Five pilot projects are at the heart of the new masterplan unveiled by British architect Norman Foster for the post-war reconstruction of Kharkiv in Ukraine. Representing a collaborative partnership between multiple stakeholders including engineering firm Arup, the Kharkiv Group of Architects, and the Norman Foster Foundation, the masterplan will be developed through five core projects, namely, heritage, rivers, industry, housing, and the science neighbourhood.

The team at the Norman Foster Foundation in Madrid has been working together with an advisory board since April 2022 on a masterplan for Kharkiv, following a request from the Kharkiv Mayor to Lord Foster through the United Nations Economic Commission for Europe (UNECE). Located just 40km from the Russian border, Kharkiv has faced large-scale destruction from heavy bombardment, damaging several heritage structures.

Developed on a pro-bono basis, the Kharkiv masterplan is a result of over 100 meetings and working sessions between local and international stakeholders, and also includes inputs from Kharkiv citizens. The five projects were carefully chosen in coordination with local residents, and will help inform the wider masterplan for the city. The masterplan will follow the 14 guiding principles discussed with the Kharkiv Group of Architects, composed of over 10 architects, urban planners and historians from Kharkiv.

This pilot project approach will not only deliver real projects that benefit Kharkiv citizens but will also inform future urban regulations and help prepare local professionals and industries for the city’s reconstruction.

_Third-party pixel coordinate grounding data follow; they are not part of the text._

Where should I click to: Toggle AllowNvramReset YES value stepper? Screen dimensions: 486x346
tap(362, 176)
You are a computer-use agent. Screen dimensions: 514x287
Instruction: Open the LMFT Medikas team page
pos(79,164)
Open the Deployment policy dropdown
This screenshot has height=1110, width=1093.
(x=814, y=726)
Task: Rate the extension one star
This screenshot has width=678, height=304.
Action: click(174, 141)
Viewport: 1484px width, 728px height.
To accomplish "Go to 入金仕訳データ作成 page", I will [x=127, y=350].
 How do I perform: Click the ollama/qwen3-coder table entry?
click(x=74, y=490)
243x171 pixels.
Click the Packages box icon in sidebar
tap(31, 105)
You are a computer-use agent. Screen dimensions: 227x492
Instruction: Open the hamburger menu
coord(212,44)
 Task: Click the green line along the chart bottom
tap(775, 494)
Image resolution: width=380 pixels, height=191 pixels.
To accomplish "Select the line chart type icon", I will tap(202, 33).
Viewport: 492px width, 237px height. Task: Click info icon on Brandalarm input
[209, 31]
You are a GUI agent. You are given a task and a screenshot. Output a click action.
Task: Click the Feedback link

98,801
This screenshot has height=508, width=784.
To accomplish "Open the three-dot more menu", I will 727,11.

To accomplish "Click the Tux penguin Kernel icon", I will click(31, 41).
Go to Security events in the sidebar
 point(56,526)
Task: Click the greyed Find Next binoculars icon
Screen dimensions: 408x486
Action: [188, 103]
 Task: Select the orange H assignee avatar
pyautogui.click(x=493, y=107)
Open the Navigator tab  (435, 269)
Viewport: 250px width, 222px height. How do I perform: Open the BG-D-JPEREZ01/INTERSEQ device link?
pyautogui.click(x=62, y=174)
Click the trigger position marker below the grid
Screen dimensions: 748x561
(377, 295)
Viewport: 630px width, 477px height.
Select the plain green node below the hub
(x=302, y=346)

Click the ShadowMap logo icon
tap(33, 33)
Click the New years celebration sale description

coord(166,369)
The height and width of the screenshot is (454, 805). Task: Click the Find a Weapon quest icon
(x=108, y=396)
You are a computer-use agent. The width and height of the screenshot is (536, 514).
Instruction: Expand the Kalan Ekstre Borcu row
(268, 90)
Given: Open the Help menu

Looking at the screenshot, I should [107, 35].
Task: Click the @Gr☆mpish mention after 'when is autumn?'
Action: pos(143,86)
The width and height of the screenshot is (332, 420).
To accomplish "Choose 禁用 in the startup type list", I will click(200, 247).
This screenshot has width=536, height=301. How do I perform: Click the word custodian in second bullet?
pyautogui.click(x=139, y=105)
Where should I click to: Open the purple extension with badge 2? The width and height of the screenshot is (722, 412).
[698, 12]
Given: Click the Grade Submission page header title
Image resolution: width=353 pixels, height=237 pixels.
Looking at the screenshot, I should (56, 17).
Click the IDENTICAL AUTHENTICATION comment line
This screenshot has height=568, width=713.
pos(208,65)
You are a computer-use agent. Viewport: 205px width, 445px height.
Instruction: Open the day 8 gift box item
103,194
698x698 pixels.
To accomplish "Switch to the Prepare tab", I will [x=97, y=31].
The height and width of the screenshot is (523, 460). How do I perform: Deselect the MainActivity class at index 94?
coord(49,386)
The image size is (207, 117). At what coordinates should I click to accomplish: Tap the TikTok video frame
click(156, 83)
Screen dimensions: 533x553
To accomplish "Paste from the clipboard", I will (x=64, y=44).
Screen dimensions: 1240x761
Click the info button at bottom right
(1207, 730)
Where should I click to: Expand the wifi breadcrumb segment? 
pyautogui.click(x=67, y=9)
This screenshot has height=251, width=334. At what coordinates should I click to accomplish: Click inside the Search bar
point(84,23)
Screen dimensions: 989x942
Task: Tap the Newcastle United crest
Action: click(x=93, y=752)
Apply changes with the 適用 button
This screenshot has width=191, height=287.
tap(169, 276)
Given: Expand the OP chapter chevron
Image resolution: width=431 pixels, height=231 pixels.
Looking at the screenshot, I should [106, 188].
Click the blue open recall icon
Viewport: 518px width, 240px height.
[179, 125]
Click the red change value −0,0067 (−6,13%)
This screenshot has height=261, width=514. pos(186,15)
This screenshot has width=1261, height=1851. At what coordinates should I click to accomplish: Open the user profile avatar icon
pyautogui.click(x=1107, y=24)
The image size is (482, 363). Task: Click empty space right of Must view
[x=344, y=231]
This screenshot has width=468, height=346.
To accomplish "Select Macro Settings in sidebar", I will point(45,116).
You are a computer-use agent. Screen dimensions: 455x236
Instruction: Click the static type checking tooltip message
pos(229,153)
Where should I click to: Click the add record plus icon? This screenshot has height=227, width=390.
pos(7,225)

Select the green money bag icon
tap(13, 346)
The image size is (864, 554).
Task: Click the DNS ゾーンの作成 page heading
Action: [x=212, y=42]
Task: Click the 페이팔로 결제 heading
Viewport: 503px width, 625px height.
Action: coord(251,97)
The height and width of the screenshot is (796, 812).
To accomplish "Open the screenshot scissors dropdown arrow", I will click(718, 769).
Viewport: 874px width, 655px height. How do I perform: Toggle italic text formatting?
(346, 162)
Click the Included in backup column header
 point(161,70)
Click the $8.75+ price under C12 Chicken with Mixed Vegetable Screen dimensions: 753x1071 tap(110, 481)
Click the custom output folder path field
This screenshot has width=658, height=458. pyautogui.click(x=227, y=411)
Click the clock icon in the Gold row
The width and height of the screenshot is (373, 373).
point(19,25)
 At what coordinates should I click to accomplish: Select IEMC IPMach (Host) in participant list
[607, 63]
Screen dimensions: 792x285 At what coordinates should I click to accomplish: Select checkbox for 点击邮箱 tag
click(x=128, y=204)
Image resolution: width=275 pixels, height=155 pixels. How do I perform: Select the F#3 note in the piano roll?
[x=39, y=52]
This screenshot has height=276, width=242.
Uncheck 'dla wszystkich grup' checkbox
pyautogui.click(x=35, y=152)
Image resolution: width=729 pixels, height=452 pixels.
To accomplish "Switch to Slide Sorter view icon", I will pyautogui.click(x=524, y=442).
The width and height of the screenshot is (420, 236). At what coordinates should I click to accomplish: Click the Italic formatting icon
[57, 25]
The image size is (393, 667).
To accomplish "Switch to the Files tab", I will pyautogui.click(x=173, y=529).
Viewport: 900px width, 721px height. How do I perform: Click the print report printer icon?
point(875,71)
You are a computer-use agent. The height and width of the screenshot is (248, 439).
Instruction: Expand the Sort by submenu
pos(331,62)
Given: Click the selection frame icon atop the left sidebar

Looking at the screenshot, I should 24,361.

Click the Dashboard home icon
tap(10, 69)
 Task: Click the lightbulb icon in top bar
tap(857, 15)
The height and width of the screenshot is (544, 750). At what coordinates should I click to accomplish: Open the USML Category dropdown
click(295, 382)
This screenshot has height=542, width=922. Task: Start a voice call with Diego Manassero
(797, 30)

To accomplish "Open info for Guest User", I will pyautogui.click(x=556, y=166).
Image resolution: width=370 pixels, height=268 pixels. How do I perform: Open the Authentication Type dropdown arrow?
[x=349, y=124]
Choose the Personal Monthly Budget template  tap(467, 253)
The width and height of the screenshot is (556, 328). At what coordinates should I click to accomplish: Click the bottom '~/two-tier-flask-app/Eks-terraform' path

Key highlights of the 5 core projects:

  • The Heritage project will create a new architectural landmark in the city centre, promoting a respectful approach to rebuilding historical constructions and humanising surrounding public spaces.
  • The Rivers project will transform a 6km long strip between the Kharkiv and Nemyshlya rivers into an ecological, pedestrian, and biking connector that will evolve into a city-wide mobility network.
  • The Industry project will repurpose the polluting coal plant into a clean energy and food centre to inform industrial modernisation across Kharkiv.
  • The Housing project will retrofit existing panel-housing blocks to generate safe, modern, and energy-efficient housing across the city.
  • The Science Neighbourhood project will introduce high technology industries, research and start-ups to revitalise the industrial base of the city.

Additionally, Lord Foster will lead the design of a landmark building for the new science-based industries.

The Kharkiv of the future will be “a city of a unique combination of industry, science, and culture, as well as the development of the latest technologies; a magnet for entrepreneurs, tourists, and representatives of various industries; and a city of innovation, where traditions become the foundation for modern solutions”, says Kharkiv Mayor, Igor Terejov.

Following his meeting with Lord Foster, Terejov says, “Together we discussed the Masterplan of the city and the reconstruction of residential areas, as well as the creation of not just a science park, but a whole scientific community, a real scientific district.  It will have everything – a platform for the development of start-ups, universities, housing, a green zone, a market – all the necessary infrastructure for a comfortable life and economic development.”

A comprehensive summary document is being prepared by the Kharkiv Group of Architects and the Norman Foster Foundation, which will be shared with the wider public in the coming weeks.